Thursday, April 19, 2012

My Pita Bread Looks Funny

Yesterday I remembered something.  There is a reason that my rolling pin stays lonely and forgotten in the kitchen drawer.  I haven't made sugar cookies since high school, because my rolling pin skills stink.  I pulled it out yesterday, forgetting those long ago days of misshapen and torn pie crusts and inept looking cookies.  The next recipe bookmarked in my new book was pita bread.

My dear friend, Jill, apparently has been paying attention to the stuff I spew on my Facebook page.  She sent me the link to a great book, knowing that I would be interested.  (I love you, Jill!)  Marin County wife and mother loses her job, and decides to find out if it's cheaper/better to make or buy some grocery items.  Jennifer Reese is a woman after my own heart.  She is bolder than I am (and has a very understanding, patient, and accommodating husband!) in that I don't believe that I will cure my own bacon "from scratch" or eat one of my chickens unless there is a horrible catastrophic event and there are no grocery stores or butcher shops left in the world.  After reading the book description, I decided that I wanted to read Make the Bread, Buy the Butter.  Jennifer makes this a romp through the grocery store and her kitchen ... and her back yard and neighborhood, as she brings home goats, chickens, and even bees, and tests her recipes on her patient (if often skeptical) family.

I want to - and will - try most of the recipes in this book.  I read it cover to cover (well, as much of a cover as you can find on an e-book) and then started going back to the bookmarked recipes that I want to try.  I've made a few that I haven't blogged about, but I recently decided to get methodical about this and start from the beginning, working my way to the end.  As I hit those recipes I've already made, I'll tell you all about them.

You might think I'm on a bread kick, but really, I just happen to be on that chapter!  Yesterday's adventure was pita bread.

According to Jennifer, the key to making pita with pockets is a hot-hot-hot oven with a hot-hot-hot pizza stone.  Thank goodness I didn't decide to try this in July.  As it is, heating the pizza stone on the bottom rack of my oven yesterday morning burned off all sorts of missed things that I didn't know were in there and would smoke up the house.  It was a cool spring morning, so opening the windows wasn't a problem.

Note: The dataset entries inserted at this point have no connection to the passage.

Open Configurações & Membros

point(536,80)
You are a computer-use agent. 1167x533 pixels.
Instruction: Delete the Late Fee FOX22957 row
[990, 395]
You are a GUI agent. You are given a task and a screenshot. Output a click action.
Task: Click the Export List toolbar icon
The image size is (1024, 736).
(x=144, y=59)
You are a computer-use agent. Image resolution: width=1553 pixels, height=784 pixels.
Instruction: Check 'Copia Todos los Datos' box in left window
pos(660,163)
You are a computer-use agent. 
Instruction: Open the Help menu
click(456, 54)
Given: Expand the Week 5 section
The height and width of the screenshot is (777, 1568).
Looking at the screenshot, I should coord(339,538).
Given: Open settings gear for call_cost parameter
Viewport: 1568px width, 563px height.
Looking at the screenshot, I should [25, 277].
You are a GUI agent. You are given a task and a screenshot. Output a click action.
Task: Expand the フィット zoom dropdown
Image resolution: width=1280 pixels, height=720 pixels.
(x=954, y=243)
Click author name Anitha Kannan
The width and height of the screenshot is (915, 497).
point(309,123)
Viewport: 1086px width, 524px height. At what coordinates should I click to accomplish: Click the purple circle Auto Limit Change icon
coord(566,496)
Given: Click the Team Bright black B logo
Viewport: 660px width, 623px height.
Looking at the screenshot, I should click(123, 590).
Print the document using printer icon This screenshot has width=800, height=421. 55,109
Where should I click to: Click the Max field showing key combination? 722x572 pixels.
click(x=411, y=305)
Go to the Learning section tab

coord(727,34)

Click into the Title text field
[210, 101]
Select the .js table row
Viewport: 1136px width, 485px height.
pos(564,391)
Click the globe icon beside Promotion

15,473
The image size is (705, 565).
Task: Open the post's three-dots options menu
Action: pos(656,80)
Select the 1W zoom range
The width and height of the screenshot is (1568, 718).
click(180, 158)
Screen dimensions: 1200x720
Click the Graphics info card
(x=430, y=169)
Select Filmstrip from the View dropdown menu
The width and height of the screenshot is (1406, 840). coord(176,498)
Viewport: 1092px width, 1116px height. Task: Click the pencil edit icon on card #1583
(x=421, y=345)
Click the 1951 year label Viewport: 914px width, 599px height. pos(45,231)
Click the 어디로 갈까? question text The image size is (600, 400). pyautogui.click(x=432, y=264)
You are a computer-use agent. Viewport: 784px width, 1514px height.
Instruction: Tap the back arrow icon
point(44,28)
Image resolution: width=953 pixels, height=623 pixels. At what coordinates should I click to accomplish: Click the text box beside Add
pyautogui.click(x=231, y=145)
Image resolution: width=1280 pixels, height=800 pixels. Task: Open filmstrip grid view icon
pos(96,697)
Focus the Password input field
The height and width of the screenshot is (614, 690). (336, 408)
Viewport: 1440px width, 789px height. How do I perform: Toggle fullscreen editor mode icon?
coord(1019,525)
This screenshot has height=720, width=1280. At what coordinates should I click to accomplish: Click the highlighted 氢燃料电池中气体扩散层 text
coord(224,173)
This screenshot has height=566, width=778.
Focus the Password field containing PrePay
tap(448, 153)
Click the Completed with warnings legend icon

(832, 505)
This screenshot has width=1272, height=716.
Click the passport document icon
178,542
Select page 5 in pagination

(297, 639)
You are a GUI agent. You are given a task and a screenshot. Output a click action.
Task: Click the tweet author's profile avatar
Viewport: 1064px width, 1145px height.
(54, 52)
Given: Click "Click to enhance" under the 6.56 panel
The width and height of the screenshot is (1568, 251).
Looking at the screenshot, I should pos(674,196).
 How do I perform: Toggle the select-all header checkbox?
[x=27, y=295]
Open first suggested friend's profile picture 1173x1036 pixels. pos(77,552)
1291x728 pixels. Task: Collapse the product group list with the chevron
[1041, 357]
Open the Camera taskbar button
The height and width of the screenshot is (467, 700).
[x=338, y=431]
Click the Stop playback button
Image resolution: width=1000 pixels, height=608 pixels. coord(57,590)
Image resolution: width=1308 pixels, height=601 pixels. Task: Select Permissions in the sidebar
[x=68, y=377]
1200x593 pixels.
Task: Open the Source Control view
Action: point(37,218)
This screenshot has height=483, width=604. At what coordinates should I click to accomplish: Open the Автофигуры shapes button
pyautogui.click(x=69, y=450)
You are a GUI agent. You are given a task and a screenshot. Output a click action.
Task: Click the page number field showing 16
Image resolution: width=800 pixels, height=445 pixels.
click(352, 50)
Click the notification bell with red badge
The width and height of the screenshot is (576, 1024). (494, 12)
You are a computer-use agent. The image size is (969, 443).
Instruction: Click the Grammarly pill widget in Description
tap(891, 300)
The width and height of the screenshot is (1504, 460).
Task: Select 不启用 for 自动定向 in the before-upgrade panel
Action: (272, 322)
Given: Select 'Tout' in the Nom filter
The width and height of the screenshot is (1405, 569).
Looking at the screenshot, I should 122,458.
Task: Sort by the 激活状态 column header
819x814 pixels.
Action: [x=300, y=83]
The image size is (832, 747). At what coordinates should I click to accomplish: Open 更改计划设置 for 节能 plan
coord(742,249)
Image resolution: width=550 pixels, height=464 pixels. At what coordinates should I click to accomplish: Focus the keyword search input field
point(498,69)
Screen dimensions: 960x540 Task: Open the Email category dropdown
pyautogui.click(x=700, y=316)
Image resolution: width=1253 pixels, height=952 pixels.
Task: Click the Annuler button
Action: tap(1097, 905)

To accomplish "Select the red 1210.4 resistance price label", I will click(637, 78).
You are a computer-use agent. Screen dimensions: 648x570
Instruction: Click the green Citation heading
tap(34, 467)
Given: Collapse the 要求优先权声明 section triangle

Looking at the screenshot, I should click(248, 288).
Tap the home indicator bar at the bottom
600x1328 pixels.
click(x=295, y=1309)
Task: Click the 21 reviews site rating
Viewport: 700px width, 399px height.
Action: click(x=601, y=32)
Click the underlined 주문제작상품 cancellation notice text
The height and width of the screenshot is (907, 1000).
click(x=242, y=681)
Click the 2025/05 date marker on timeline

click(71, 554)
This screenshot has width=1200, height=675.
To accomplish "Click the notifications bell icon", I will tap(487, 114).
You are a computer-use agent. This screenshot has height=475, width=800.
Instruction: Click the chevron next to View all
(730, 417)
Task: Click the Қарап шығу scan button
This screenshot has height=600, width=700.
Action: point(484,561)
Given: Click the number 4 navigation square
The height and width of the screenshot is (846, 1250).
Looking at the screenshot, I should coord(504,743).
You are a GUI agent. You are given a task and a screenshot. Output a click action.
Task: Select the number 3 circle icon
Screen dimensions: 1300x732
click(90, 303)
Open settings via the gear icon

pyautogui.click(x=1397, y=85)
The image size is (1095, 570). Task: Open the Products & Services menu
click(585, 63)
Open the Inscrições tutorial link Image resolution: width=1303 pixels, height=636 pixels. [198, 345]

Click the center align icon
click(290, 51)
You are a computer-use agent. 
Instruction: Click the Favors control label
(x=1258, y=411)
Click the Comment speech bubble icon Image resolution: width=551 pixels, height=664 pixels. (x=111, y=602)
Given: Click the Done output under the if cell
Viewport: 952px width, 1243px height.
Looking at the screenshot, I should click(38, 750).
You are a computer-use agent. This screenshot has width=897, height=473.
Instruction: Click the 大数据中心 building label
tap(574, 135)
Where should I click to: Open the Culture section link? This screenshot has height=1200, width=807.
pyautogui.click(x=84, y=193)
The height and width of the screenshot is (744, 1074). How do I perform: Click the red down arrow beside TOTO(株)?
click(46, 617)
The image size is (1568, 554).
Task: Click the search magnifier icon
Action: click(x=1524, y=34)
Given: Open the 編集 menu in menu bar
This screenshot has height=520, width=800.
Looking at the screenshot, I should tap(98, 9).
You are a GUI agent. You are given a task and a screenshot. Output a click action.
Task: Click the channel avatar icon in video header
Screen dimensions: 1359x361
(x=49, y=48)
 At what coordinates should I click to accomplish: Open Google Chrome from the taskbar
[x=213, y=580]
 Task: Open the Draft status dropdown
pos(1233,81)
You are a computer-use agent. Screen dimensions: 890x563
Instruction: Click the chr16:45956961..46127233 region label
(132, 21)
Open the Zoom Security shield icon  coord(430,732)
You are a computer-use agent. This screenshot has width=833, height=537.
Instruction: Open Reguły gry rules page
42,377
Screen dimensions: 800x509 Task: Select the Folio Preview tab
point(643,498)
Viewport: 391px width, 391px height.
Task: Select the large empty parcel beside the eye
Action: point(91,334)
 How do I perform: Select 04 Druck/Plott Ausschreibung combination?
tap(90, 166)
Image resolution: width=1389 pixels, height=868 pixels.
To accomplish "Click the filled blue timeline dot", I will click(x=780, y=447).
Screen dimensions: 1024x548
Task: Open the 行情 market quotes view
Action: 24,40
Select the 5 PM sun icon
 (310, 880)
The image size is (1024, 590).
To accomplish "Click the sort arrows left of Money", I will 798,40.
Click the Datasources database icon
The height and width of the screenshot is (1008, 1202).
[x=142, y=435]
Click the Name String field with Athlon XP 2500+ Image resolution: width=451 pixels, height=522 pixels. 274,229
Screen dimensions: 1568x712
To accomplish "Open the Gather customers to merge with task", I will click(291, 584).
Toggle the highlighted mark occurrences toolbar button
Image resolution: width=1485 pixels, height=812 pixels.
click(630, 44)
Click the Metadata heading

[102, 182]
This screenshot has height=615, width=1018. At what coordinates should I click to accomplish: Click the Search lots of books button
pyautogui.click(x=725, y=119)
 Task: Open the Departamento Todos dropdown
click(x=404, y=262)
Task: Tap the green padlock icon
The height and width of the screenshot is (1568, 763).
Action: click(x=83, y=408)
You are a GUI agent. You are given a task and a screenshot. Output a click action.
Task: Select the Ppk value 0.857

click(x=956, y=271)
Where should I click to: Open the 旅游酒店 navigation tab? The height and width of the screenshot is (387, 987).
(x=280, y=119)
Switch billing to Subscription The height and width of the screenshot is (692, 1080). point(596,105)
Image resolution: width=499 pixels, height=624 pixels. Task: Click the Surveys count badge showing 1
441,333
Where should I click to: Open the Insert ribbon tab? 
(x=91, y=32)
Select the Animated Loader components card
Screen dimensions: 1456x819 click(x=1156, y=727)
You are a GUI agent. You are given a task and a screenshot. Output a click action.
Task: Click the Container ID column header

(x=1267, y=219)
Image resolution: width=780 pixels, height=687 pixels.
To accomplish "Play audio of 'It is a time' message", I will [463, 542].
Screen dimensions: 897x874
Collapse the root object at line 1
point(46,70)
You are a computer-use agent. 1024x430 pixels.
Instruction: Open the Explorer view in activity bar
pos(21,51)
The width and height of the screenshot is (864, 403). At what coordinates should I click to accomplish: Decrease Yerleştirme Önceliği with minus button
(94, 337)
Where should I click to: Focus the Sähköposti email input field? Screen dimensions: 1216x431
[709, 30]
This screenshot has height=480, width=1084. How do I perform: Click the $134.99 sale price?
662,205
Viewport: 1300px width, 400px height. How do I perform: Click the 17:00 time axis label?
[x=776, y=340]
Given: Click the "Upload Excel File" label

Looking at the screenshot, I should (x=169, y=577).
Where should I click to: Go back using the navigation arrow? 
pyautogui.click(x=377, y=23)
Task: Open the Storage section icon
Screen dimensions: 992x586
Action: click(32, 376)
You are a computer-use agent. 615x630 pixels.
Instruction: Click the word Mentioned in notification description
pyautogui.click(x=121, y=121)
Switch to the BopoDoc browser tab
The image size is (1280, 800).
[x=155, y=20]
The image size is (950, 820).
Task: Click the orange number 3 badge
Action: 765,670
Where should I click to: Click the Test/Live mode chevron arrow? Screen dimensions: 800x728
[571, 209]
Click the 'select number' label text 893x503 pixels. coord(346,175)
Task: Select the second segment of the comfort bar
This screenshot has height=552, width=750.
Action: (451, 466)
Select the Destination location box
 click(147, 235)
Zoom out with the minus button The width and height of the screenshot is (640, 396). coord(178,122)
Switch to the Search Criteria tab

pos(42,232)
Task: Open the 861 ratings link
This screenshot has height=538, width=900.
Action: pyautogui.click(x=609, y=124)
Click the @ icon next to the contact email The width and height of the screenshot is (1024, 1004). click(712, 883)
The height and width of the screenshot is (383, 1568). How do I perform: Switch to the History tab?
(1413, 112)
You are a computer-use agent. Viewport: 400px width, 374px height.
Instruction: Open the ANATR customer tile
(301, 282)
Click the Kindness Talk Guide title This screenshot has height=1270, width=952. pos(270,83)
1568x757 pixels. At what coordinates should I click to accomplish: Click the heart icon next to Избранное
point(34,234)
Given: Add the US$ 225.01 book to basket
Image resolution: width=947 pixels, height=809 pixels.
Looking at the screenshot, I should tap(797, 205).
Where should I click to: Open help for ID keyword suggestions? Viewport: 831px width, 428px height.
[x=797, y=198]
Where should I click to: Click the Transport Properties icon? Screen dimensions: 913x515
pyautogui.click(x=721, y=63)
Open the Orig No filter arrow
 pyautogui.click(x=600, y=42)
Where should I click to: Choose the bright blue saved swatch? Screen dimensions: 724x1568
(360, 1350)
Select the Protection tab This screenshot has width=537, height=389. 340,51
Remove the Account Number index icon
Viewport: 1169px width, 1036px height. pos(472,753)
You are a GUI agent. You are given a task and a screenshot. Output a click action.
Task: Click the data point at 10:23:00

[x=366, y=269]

I futzed with the rolling pin.  The dough stuck to it.  I floured.  I got flour all over.  I forgot to wear my apron.  I got impatient.  I realized that 16 pitas from this recipe at 1/4" each was too many, at least for the dough I produced.  I modified the amount halfway through the dough.  Most of my pita circles weren't exactly circles, but I put them on the hot baking stone anyway.  I waited impatiently for eight minutes.  I didn't peek.

There are definitely pockets in my pitas.  They look like little bread balloons, but I think that's okay.  They aren't flat, plastic-packaging- and store-shelf-ready, but they are probably closer to the original concept than today's store-bought pitas, which often tear apart as you try to open the "pocket." 



Most of them aren't circular, but they taste ...

WONDERFUL!!!

Especially with homemade cream cheese stuffed into the pocket.  Hee.  I'll bet that when I learn to make them the proper size they might even be a great substitute for hamburger buns, and we can stuff that Amazing BBQ Pulled Chicken inside!